● Extract:
===============

The Dodd-Frank Wall Street Reform and Consumer-Protection Act (the “Dodd-Frank Act”) was enacted on July 21, 2010.[1] Section 1075 of the Dodd-Frank Act amends the Electronic Fund Transfer Act (“EFTA”) (15 U.S.C. 1693 et seq.) to add a new section 920 regarding interchange transaction fees and rules for payment card transactions.[2] EFTA section 920(a)(2) provides that the amount of any interchange transaction fee that an issuer receives or charges with respect to an electronic debit transaction must be reasonable and proportional to the cost incurred by the issuer with respect to the transaction.[3] Section 920(a)(3) requires the Board to establish standards for assessing whether an interchange transaction fee is reasonable and proportional to the cost incurred by the issuer with respect to the transaction. Without limiting the full range of costs that the Board may consider, section 920(a)(4)(B) requires the Board to distinguish between two types of costs Start Printed Page 48685when establishing standards under section 920(a)(3). In particular, section 920(a)(4)(B) requires the Board to distinguish between “the incremental cost incurred by an issuer for the role of the issuer in the authorization, clearance, or settlement of a particular electronic debit transaction,” which the statute requires the Board to consider, and “other costs incurred by an issuer which are not specific to a particular electronic debit transaction,” which the statute prohibits the Board from considering.

Under EFTA section 920(a)(5), the Board may allow for an adjustment to the amount of an interchange transaction fee received or charged by an issuer if (1) such adjustment is reasonably necessary to make allowance for costs incurred by the issuer in preventing fraud in relation to electronic debit card transactions involving that issuer, and (2) the issuer complies with fraud-prevention standards established by the Board. Those standards must, among other things, require issuers to take effective steps to reduce the occurrence of, and costs from, fraud in relation to electronic debit transactions, including through the development and implementation of cost-effective fraud-prevention technology.

The Board promulgated its final rule implementing standards for assessing whether interchange transaction fees meet the requirements of section 920(a) in July 2011. (Regulation II, Debit Card Interchange Fees and Routing, “Final Rule,” codified at 12 CFR part 235).[4] Among the provisions of the Final Rule was one relating to transactions-monitoring costs. Transactions-monitoring costs are costs incurred by the issuer during the authorization process to detect indications of fraud or other anomalies in order to assist in the issuer's decision to authorize or decline the transaction. The Board included transactions-monitoring costs as part of the interchange fee standard called for in section 920(a)(3)(A) (costs incurred by an issuer for the issuer's role in the authorization of a particular transaction) based on the Board's determination that these costs are incurred in the course of effecting a particular transaction and an integral part of the authorization of a specific electronic debit transaction.

===============

[Item-finding listing]

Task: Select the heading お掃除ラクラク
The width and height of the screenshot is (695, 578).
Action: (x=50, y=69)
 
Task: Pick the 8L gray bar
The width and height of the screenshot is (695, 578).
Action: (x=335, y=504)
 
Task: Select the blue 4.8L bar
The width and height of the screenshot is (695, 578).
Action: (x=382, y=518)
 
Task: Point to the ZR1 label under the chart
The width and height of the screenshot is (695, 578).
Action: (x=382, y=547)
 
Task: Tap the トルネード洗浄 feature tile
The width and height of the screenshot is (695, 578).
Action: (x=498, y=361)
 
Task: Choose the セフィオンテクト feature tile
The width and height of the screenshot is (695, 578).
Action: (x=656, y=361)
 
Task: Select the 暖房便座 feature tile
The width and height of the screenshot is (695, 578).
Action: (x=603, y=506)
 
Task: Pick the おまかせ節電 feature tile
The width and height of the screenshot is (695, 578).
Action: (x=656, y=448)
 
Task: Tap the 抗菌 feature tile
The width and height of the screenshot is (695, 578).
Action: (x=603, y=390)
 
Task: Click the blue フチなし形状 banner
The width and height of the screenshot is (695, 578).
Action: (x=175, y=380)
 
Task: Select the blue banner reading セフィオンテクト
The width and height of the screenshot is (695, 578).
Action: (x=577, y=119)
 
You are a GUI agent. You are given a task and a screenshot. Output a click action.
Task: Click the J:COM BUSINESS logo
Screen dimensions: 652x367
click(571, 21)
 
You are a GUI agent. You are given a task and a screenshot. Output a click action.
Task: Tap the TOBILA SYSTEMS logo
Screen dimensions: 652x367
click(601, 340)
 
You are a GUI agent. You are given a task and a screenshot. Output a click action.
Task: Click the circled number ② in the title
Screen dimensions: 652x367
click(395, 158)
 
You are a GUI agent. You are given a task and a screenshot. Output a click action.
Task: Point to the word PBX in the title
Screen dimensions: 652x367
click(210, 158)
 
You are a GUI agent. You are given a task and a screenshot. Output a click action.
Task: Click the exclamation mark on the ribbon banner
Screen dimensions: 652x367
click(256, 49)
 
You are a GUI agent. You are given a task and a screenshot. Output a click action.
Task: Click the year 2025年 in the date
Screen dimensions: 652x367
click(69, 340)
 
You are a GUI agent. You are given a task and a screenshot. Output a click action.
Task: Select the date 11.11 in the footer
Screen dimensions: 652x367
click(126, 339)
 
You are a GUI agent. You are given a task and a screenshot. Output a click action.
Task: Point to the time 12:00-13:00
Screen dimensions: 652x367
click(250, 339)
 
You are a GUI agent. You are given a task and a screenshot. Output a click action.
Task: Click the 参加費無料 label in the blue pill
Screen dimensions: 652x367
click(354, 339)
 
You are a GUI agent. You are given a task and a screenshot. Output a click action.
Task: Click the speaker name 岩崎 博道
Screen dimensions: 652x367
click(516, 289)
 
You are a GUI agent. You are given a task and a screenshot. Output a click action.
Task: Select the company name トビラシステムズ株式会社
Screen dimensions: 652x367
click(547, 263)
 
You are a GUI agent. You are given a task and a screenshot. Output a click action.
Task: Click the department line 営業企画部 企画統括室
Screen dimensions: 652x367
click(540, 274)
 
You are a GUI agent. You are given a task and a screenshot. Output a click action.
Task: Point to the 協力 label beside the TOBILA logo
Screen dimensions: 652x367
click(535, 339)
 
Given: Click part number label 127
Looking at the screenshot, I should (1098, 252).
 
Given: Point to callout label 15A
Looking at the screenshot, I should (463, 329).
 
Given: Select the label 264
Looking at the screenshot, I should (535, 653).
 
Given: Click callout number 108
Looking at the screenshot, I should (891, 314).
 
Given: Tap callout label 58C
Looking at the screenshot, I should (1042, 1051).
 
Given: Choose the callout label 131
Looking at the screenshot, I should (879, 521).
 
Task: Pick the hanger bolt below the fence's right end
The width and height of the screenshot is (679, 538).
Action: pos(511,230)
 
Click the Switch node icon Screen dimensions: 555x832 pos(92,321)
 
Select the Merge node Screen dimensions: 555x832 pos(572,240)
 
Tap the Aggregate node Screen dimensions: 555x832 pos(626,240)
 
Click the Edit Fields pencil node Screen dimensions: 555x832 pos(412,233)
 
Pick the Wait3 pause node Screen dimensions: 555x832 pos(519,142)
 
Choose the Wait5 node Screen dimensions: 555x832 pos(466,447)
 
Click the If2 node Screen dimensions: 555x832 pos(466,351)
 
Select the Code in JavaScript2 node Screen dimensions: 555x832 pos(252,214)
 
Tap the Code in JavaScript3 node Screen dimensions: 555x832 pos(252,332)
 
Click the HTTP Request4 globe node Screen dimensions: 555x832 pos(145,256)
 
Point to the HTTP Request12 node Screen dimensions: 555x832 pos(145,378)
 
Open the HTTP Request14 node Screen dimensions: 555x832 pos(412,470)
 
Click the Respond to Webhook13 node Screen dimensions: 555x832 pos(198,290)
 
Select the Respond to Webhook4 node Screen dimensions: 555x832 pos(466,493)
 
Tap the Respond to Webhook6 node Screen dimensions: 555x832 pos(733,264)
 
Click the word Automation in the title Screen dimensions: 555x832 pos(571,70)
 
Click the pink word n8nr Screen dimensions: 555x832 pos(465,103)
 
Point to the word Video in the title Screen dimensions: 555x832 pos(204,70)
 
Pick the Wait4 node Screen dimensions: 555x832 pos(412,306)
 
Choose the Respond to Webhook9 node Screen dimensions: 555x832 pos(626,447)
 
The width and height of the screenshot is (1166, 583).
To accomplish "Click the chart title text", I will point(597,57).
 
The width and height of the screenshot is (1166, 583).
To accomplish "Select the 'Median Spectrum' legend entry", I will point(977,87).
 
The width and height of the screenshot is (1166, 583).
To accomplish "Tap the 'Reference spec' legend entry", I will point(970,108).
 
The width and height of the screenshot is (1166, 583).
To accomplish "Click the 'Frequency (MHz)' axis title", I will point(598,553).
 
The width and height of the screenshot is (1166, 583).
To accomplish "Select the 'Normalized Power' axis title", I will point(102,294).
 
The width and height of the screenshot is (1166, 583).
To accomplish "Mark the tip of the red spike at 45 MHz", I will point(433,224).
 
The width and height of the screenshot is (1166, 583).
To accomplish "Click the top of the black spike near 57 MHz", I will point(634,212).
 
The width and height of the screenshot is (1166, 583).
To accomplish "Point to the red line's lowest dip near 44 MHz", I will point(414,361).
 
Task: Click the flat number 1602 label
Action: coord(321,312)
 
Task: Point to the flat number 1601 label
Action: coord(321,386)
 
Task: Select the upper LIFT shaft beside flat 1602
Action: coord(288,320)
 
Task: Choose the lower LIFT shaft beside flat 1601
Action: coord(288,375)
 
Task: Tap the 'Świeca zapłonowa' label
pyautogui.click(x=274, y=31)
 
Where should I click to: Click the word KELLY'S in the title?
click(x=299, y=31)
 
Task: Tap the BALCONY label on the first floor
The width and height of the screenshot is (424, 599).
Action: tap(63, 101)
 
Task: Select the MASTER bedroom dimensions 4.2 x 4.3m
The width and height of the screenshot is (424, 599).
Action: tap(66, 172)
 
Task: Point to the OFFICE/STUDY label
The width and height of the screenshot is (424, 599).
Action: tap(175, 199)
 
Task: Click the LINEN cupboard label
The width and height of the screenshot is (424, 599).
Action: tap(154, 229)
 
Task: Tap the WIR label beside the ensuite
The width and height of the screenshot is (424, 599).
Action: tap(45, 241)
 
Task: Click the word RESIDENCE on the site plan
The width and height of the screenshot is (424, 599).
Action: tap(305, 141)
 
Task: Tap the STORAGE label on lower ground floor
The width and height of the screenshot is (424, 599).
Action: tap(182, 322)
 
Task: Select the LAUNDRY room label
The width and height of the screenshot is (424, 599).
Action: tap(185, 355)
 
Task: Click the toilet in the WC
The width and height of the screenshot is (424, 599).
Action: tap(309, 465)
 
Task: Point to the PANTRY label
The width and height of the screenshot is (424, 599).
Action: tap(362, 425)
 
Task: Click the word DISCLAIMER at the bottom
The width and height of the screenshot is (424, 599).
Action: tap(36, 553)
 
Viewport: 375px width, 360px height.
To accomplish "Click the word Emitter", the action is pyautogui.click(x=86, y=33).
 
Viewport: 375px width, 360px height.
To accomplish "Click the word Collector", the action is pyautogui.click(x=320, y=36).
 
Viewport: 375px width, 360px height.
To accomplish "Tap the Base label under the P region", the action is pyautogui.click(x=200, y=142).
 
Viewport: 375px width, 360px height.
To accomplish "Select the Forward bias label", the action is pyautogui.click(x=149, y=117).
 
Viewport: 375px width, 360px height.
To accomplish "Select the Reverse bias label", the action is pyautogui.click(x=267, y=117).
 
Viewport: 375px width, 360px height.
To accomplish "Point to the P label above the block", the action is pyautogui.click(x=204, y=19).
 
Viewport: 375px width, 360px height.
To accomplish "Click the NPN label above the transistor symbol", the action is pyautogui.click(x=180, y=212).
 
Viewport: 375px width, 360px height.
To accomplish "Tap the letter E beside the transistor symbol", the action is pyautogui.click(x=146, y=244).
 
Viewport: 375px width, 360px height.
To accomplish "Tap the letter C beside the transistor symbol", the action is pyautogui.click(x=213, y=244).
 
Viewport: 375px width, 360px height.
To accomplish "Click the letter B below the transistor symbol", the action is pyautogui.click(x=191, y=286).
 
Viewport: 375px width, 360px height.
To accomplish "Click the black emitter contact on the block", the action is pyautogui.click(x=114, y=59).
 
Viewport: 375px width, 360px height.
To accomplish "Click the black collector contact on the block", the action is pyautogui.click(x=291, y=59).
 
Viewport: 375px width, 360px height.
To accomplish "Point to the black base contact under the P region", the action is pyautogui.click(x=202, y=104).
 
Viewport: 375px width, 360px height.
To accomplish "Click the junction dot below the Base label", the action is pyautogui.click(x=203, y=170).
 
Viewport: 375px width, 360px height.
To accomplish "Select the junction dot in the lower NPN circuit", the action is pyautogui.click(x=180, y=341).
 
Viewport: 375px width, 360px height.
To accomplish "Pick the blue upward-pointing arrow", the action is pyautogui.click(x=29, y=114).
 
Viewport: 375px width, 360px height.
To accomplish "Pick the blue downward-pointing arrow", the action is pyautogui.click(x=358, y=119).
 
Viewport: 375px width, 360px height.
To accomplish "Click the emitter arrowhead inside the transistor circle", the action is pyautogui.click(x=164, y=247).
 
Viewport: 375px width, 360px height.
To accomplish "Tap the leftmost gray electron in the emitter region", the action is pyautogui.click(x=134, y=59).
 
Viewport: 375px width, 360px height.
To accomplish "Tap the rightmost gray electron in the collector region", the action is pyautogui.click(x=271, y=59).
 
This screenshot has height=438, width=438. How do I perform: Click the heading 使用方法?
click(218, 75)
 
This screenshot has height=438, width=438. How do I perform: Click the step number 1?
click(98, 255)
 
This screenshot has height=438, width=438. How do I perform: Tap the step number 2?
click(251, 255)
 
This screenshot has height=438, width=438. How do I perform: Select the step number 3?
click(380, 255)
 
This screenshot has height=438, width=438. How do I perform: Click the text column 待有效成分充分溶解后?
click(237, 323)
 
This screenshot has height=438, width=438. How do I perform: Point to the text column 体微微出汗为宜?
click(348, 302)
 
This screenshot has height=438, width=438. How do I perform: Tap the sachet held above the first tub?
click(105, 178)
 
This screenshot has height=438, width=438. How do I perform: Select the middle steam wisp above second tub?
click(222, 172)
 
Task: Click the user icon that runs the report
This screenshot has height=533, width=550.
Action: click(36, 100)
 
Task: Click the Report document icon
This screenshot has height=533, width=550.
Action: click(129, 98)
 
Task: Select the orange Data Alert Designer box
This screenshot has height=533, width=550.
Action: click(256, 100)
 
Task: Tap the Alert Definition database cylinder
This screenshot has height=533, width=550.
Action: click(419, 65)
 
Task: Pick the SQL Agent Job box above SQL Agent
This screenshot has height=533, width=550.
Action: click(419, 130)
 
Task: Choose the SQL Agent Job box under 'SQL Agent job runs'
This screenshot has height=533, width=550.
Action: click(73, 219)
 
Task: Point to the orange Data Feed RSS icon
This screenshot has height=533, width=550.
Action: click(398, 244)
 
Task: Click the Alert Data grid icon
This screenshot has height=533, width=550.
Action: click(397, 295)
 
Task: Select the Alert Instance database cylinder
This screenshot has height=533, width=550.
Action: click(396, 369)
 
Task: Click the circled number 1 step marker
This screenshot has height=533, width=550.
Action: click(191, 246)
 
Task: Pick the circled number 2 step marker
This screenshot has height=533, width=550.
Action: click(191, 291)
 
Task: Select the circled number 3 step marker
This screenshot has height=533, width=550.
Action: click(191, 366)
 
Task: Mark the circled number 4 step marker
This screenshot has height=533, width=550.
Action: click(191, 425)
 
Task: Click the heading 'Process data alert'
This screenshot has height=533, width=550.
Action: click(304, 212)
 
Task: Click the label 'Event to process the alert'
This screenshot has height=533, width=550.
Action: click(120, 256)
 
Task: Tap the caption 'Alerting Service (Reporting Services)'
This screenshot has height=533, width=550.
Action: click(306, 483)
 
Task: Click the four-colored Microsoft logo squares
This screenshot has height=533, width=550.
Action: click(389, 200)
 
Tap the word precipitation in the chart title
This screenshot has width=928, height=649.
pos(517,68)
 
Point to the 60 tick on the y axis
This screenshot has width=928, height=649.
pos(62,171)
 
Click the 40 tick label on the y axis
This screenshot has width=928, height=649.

===============

● Complete the following:
**1)** From the debit interchange fee text, list every citation of EFTA section 920(a) that goes down to a numbered paragraph or further.
**2)** Carry on the debit interchange fee text from the point where it stops.

● Answer list:
**1)**
- Section 920(a)(2)
- Section 920(a)(3)
- Section 920(a)(4)(B)
- Section 920(a)(5)
- Section 920(a)(3)(A)

**2)**
The Board amended Regulation II on August 3, 2012 to implement the fraud-prevention cost adjustment permitted by EFTA section 920(a)(5).[5] Fraud-prevention costs included in that adjustment included costs associated with research and development of new fraud technologies, card reissuance due to fraudulent activity, data security, and card activation.[6] These costs are not incurred during the transaction as part of the authorization process.

On March 21, 2014, the Court of Appeals for the District of Columbia Circuit upheld the Board's Final Rule relating to the interchange fee standard. NACS v. Board of Governors of the Federal Reserve System, 746 F.3d 474 (D.C. Cir. 2014).[7] The Court of Appeals held, however, that one aspect of the rule—the Board's treatment of transactions-monitoring costs—required further explanation from the Board, and remanded the matter for further proceedings. The Court of Appeals agreed with the Board's position that “transactions-monitoring costs can reasonably qualify both as costs `specific to a particular transaction' (section 920(a)(4)(B)) and as fraud-prevention costs (section 920(a)(5)).” 746 F.3d at 492. The Court held, however, that the Board had not adequately articulated its reasons for including transactions-monitoring in the interchange fee standard rather than in the fraud-prevention adjustment.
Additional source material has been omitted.